▸ **INFORMACIÓN EXTRAÍDA**
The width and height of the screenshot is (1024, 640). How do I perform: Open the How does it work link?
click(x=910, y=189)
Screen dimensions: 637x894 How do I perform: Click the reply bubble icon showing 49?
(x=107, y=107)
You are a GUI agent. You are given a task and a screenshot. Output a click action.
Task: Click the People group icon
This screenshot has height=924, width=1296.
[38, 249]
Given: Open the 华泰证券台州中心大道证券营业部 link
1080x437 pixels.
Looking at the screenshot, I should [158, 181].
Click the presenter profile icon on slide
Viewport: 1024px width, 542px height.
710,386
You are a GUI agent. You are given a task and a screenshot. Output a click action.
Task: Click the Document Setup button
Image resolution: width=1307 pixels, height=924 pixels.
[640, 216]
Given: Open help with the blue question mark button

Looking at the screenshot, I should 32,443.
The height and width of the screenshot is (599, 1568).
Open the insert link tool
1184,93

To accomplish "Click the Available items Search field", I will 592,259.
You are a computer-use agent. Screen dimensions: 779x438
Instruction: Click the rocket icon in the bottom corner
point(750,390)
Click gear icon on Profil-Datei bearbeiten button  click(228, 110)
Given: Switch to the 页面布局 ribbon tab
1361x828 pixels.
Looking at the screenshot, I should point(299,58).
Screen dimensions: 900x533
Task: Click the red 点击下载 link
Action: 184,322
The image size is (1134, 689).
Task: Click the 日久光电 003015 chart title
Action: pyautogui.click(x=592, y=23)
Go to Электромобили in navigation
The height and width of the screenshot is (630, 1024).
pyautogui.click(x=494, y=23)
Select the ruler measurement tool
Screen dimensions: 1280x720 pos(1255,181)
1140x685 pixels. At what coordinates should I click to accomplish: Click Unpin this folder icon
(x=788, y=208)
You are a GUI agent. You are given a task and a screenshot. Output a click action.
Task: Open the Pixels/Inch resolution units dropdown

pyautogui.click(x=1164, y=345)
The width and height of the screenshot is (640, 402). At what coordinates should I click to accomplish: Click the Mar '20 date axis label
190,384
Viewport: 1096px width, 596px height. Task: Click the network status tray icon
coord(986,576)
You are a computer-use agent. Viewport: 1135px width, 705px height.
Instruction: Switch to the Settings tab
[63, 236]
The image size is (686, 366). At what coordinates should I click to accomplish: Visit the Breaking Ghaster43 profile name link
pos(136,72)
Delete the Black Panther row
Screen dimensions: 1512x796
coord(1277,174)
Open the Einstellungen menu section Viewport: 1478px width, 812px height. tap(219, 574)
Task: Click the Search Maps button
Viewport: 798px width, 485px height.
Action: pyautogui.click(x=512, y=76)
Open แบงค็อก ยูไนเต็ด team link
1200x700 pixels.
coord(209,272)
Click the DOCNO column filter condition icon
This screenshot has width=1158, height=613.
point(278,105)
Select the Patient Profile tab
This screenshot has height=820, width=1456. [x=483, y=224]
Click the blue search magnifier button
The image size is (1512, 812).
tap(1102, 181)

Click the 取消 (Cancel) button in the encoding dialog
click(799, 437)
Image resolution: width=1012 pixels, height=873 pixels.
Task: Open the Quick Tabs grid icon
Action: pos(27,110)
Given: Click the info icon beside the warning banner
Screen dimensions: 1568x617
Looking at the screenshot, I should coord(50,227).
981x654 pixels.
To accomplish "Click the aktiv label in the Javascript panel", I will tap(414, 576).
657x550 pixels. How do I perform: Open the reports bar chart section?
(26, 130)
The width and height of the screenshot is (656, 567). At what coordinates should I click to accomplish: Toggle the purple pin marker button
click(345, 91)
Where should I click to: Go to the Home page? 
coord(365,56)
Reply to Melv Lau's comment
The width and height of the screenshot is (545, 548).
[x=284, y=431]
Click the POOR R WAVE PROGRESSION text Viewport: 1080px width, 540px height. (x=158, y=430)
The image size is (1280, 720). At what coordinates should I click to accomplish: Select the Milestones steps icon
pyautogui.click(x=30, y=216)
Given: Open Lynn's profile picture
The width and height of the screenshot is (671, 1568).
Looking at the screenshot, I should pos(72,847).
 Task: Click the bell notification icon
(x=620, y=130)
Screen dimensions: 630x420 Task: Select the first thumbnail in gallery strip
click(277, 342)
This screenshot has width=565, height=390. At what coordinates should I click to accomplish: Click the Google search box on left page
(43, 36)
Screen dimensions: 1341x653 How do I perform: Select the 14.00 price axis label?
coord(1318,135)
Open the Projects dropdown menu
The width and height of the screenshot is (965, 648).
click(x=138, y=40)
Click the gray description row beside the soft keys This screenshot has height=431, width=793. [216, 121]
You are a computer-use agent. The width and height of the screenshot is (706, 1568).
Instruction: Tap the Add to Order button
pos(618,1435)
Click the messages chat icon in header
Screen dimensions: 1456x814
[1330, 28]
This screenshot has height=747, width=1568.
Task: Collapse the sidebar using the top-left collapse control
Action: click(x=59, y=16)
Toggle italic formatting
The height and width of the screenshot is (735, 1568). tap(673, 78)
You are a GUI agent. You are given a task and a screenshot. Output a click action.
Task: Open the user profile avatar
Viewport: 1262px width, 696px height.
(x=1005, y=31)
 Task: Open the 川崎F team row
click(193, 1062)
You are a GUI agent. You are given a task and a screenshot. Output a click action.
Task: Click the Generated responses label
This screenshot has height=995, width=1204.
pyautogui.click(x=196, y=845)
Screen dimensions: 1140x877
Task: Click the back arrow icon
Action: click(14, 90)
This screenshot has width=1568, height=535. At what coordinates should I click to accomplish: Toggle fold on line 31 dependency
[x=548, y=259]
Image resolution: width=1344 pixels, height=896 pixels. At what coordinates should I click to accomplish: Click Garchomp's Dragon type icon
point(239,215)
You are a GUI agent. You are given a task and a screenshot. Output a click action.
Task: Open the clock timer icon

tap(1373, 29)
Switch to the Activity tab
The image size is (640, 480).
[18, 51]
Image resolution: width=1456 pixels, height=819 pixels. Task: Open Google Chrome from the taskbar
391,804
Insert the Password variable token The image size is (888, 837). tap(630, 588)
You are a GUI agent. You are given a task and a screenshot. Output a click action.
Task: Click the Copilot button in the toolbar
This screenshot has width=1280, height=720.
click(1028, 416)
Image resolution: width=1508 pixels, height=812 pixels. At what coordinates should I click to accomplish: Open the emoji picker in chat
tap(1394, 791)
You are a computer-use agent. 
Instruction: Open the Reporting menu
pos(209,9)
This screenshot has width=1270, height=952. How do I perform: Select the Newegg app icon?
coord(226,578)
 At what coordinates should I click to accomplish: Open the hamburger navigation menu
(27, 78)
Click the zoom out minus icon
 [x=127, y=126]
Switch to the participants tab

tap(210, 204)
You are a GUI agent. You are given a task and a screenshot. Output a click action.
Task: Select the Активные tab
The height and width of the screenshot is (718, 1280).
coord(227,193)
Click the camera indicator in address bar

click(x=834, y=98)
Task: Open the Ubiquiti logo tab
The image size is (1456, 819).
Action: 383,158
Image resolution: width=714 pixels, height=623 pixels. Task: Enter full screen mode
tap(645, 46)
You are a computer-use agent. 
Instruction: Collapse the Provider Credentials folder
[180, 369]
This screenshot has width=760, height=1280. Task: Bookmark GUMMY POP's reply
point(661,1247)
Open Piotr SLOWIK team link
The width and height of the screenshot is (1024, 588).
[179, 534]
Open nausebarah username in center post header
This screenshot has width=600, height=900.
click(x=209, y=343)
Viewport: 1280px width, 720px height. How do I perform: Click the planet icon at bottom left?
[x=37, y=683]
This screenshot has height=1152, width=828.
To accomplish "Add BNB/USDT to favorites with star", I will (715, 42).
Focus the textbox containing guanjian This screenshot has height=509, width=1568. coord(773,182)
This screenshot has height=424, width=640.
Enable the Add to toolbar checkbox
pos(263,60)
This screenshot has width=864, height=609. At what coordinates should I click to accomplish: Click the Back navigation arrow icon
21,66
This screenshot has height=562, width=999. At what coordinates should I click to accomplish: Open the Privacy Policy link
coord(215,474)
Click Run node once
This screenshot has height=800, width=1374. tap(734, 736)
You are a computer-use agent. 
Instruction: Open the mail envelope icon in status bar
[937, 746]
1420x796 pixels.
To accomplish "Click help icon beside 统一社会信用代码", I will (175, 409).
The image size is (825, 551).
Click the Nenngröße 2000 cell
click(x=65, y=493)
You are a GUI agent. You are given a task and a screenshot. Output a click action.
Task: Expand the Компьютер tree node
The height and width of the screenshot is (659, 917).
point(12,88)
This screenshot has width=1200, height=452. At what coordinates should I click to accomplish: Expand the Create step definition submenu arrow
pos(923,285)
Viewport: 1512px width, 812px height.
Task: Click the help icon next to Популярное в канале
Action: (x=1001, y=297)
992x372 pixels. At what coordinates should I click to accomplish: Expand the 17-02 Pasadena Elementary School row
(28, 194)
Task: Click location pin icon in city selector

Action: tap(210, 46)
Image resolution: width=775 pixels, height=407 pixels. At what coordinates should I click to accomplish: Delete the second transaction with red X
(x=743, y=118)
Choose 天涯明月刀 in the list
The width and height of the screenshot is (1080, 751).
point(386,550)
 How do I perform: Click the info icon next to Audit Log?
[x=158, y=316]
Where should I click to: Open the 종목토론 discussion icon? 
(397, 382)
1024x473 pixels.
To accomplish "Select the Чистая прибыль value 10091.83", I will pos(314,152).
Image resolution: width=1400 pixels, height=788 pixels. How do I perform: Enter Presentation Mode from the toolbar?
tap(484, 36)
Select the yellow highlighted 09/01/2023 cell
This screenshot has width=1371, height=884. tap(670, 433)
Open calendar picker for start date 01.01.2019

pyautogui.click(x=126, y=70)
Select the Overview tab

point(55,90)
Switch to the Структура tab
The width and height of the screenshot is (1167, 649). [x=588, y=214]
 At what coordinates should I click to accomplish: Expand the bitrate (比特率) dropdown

▸ **LA PETICIÓN**
Imprime sin cambios las líneas de los ítems que van desde el comienzo hasta la línea con "I will 592,259.", incluida esta.

▸ **RESULTADO A CONTINUACIÓN**
The width and height of the screenshot is (1024, 640). How do I perform: Open the How does it work link?
click(x=910, y=189)
Screen dimensions: 637x894 How do I perform: Click the reply bubble icon showing 49?
(x=107, y=107)
You are a GUI agent. You are given a task and a screenshot. Output a click action.
Task: Click the People group icon
This screenshot has height=924, width=1296.
[38, 249]
Given: Open the 华泰证券台州中心大道证券营业部 link
1080x437 pixels.
Looking at the screenshot, I should [158, 181].
Click the presenter profile icon on slide
Viewport: 1024px width, 542px height.
710,386
You are a GUI agent. You are given a task and a screenshot. Output a click action.
Task: Click the Document Setup button
Image resolution: width=1307 pixels, height=924 pixels.
[640, 216]
Given: Open help with the blue question mark button

Looking at the screenshot, I should 32,443.
The height and width of the screenshot is (599, 1568).
Open the insert link tool
1184,93

To accomplish "Click the Available items Search field", I will 592,259.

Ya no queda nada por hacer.